But not the kind of bias that this panel and this committee 
appears to be worried about.
    We need answers to real bias, and those answers may either 
be readily available through an empowered Federal Trade 
Commission, or access to platform data and research so 
academics can investigate how a platform like Google biases and 
harms marginalized populations.
    [The statement of Mr. Waldman follows:]

                  **********COMMITTEE INSERT**********

    Mr. King. Thank you, Professor Waldman.
    The chair now recognizes Ms. Dhillon for your testimony. 
Ms. Dhillon, I would point to the panel and the members of the 
committee that we're expecting votes any minute. So it looks 
like we can actually conclude this hearing at an appropriate 
time today, and I hope we're able to do that.
    Ms. Dhillon.


    Ms. Dhillon. Yes. Thank you, Mr. Chairman and members of 
the committee and their staff.
    I am a trial lawyer in private practice in California, with 
a focus on----
    Mr. King. Turn on your microphone, please.

:::

Tasks to perform:
• 1. According to the hearing transcript, what kind of lawyer is Ms. Dhillon, and where does she practice?
• 2. Write the next part of the hearing transcript, picking up right after its last line.

Data rows:
:::

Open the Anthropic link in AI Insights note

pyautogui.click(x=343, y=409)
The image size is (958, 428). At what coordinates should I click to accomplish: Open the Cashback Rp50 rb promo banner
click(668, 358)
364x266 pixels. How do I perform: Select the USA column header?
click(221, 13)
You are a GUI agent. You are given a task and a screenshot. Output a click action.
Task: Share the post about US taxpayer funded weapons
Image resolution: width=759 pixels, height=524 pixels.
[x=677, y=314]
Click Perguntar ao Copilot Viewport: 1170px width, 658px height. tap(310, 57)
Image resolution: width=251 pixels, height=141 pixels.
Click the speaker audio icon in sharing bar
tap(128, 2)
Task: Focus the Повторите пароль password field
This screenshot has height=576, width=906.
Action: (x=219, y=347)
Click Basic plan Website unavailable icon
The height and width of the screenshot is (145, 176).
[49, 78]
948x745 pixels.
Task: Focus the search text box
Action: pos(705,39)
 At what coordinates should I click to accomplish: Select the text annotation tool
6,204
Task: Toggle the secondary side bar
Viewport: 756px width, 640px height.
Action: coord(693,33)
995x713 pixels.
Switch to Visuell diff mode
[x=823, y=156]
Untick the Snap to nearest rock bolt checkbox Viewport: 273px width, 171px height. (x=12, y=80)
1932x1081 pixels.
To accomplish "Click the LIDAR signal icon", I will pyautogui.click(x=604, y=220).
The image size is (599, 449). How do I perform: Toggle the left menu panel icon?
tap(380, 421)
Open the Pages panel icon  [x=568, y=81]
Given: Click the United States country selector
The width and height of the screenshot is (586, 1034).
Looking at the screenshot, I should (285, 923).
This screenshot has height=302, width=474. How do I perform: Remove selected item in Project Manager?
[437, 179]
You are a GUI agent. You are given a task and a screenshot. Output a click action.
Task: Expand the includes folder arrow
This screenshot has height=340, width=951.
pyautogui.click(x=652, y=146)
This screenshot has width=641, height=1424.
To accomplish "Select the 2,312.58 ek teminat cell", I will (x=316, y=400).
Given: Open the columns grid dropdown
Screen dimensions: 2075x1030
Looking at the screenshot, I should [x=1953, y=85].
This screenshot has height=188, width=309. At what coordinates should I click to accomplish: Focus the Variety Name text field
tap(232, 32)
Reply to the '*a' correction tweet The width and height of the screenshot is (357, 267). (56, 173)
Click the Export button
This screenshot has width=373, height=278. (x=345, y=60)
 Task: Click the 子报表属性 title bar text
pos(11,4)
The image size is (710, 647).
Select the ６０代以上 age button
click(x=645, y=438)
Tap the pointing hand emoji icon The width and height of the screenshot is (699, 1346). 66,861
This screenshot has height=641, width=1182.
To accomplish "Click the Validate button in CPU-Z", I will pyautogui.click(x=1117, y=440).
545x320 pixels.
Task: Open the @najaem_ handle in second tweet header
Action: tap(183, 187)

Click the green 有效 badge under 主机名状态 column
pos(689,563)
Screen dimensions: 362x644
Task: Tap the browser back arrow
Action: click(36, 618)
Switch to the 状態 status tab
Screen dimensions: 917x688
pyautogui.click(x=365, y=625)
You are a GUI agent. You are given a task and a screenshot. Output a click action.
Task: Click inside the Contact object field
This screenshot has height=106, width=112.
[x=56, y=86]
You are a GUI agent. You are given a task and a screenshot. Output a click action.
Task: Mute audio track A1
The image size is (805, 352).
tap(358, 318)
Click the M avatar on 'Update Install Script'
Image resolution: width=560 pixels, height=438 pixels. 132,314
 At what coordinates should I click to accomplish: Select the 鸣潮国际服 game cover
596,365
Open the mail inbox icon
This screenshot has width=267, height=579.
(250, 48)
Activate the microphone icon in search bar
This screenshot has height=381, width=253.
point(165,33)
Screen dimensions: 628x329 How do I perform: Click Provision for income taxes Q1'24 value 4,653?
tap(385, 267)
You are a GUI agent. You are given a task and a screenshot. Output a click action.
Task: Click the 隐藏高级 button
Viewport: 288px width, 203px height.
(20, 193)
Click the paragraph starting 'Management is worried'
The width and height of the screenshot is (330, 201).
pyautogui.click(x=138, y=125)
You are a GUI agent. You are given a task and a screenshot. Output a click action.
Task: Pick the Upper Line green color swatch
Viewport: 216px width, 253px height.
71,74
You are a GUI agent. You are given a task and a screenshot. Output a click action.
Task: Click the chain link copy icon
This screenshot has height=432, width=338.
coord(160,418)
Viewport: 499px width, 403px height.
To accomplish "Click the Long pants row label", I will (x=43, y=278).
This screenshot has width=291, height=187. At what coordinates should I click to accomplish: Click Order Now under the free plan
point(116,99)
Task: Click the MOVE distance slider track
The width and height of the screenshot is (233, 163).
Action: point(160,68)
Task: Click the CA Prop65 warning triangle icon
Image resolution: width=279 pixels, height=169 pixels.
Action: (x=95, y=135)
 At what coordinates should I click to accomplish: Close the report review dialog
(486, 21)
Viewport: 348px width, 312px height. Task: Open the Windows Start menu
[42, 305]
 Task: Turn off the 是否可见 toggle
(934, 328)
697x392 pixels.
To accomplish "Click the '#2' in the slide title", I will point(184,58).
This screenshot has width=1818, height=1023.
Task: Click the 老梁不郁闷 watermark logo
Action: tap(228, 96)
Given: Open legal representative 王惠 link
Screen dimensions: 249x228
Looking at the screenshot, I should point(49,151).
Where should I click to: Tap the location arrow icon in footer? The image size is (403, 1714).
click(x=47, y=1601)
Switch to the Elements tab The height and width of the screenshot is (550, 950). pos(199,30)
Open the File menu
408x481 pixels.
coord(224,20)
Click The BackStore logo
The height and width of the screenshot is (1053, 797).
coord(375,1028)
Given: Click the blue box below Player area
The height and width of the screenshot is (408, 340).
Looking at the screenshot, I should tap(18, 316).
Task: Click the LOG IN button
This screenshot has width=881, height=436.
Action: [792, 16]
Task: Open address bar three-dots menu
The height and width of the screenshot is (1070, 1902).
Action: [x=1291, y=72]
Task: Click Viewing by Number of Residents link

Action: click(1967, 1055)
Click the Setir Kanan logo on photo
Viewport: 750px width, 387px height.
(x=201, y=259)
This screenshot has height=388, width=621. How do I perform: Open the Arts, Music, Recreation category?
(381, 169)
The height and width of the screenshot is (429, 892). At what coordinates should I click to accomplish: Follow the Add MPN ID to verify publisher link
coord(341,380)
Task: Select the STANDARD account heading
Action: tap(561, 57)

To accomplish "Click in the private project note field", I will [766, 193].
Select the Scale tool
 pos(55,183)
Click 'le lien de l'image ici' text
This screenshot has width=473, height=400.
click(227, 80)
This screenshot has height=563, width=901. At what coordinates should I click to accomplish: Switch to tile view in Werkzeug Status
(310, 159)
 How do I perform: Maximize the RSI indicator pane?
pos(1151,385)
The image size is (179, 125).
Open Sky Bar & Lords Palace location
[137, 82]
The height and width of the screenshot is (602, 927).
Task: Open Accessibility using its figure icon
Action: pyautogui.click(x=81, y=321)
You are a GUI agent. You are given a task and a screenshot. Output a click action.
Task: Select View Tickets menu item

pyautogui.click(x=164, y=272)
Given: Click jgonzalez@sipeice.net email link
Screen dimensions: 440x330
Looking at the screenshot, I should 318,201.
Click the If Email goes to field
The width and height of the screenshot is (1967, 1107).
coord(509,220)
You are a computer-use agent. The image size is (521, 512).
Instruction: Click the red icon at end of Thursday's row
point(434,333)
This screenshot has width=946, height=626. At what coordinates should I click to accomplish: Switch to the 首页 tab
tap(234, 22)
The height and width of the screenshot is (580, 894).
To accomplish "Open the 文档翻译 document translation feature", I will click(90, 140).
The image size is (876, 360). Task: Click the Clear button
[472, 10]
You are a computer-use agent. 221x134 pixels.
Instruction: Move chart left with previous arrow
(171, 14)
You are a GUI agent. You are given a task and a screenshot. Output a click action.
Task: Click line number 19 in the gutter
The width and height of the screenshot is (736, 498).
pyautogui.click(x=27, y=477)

:::

Set of answers:
• 1. She is a trial lawyer in private practice in California.

• 2.
    Ms. Dhillon [continuing]. With a focus on business, 
technology, employment, and First Amendment litigation. In my 
25-year career, I have represented numerous course subject to 
discrimination in academia, the workplace, consumer markets, 
and civil rights matters.
    As a Silicon Valley employment lawyer, I have learned that 
big tech firms systemically and illegally engage in widespread 
discrimination against American workers on the basis of their 
gender, race, religion, values, and political affiliations, the 
latter of which is barred by California law.
    Several of these companies employ hiring quotas and 
preferences to achieve diversity, but not diversity of 
viewpoint. Google employees who dare to dissent are not only 
fired but are also publicly shamed, humiliated, labeled, 
blacklisted, and sometimes pursued after firing with secretive 
arbitrations designed to punish and even bankrupt them, all 
with no right of appeal.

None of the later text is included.